◆ **GOAL OF THE EXERCISE**: Start to finish, repeat the records exactly.

START RECORD EXCERPTS

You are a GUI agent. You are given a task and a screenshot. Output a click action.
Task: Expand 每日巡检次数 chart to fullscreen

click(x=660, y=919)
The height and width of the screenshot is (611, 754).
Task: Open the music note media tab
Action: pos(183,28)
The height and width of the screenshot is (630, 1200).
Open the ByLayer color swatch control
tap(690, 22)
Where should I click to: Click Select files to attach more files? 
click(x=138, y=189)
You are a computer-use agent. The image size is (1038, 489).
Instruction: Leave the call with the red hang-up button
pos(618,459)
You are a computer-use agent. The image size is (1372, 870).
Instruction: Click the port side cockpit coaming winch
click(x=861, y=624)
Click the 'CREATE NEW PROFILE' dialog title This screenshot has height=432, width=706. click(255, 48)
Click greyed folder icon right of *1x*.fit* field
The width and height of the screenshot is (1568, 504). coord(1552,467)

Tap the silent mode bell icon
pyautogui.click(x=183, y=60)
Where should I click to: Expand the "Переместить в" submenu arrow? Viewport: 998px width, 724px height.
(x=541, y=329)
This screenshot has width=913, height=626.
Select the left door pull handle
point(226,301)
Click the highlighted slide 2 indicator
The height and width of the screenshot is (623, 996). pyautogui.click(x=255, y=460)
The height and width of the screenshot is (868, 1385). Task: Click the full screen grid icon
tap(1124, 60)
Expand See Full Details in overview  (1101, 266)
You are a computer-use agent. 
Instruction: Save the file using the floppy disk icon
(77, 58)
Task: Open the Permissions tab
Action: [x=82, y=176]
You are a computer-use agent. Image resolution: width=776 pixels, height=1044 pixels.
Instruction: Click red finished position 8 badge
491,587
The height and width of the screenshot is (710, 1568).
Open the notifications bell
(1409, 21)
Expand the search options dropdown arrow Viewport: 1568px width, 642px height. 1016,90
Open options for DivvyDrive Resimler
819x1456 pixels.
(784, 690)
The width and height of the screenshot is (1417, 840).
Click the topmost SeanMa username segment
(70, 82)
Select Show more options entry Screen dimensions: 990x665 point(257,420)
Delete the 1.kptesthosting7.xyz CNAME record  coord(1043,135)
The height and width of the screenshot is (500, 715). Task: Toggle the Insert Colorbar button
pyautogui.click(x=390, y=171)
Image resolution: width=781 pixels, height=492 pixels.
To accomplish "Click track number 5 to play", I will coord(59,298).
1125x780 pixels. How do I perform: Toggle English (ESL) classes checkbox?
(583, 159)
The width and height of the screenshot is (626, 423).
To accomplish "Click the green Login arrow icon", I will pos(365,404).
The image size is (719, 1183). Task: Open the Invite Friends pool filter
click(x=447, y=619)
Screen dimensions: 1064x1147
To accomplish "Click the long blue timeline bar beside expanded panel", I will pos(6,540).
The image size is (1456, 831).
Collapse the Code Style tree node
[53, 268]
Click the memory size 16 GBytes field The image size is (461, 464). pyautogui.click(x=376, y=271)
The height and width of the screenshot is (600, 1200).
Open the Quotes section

END RECORD EXCERPTS

◆ **ANSWER SPACE**:
You are a GUI agent. You are given a task and a screenshot. Output a click action.
Task: Expand 每日巡检次数 chart to fullscreen

click(x=660, y=919)
The height and width of the screenshot is (611, 754).
Task: Open the music note media tab
Action: pos(183,28)
The height and width of the screenshot is (630, 1200).
Open the ByLayer color swatch control
tap(690, 22)
Where should I click to: Click Select files to attach more files? 
click(x=138, y=189)
You are a computer-use agent. The image size is (1038, 489).
Instruction: Leave the call with the red hang-up button
pos(618,459)
You are a computer-use agent. The image size is (1372, 870).
Instruction: Click the port side cockpit coaming winch
click(x=861, y=624)
Click the 'CREATE NEW PROFILE' dialog title This screenshot has height=432, width=706. click(255, 48)
Click greyed folder icon right of *1x*.fit* field
The width and height of the screenshot is (1568, 504). coord(1552,467)

Tap the silent mode bell icon
pyautogui.click(x=183, y=60)
Where should I click to: Expand the "Переместить в" submenu arrow? Viewport: 998px width, 724px height.
(x=541, y=329)
This screenshot has width=913, height=626.
Select the left door pull handle
point(226,301)
Click the highlighted slide 2 indicator
The height and width of the screenshot is (623, 996). pyautogui.click(x=255, y=460)
The height and width of the screenshot is (868, 1385). Task: Click the full screen grid icon
tap(1124, 60)
Expand See Full Details in overview  (1101, 266)
You are a computer-use agent. 
Instruction: Save the file using the floppy disk icon
(77, 58)
Task: Open the Permissions tab
Action: [x=82, y=176]
You are a computer-use agent. Image resolution: width=776 pixels, height=1044 pixels.
Instruction: Click red finished position 8 badge
491,587
The height and width of the screenshot is (710, 1568).
Open the notifications bell
(1409, 21)
Expand the search options dropdown arrow Viewport: 1568px width, 642px height. 1016,90
Open options for DivvyDrive Resimler
819x1456 pixels.
(784, 690)
The width and height of the screenshot is (1417, 840).
Click the topmost SeanMa username segment
(70, 82)
Select Show more options entry Screen dimensions: 990x665 point(257,420)
Delete the 1.kptesthosting7.xyz CNAME record  coord(1043,135)
The height and width of the screenshot is (500, 715). Task: Toggle the Insert Colorbar button
pyautogui.click(x=390, y=171)
Image resolution: width=781 pixels, height=492 pixels.
To accomplish "Click track number 5 to play", I will coord(59,298).
1125x780 pixels. How do I perform: Toggle English (ESL) classes checkbox?
(583, 159)
The width and height of the screenshot is (626, 423).
To accomplish "Click the green Login arrow icon", I will pos(365,404).
The image size is (719, 1183). Task: Open the Invite Friends pool filter
click(x=447, y=619)
Screen dimensions: 1064x1147
To accomplish "Click the long blue timeline bar beside expanded panel", I will pos(6,540).
The image size is (1456, 831).
Collapse the Code Style tree node
[53, 268]
Click the memory size 16 GBytes field The image size is (461, 464). pyautogui.click(x=376, y=271)
The height and width of the screenshot is (600, 1200).
Open the Quotes section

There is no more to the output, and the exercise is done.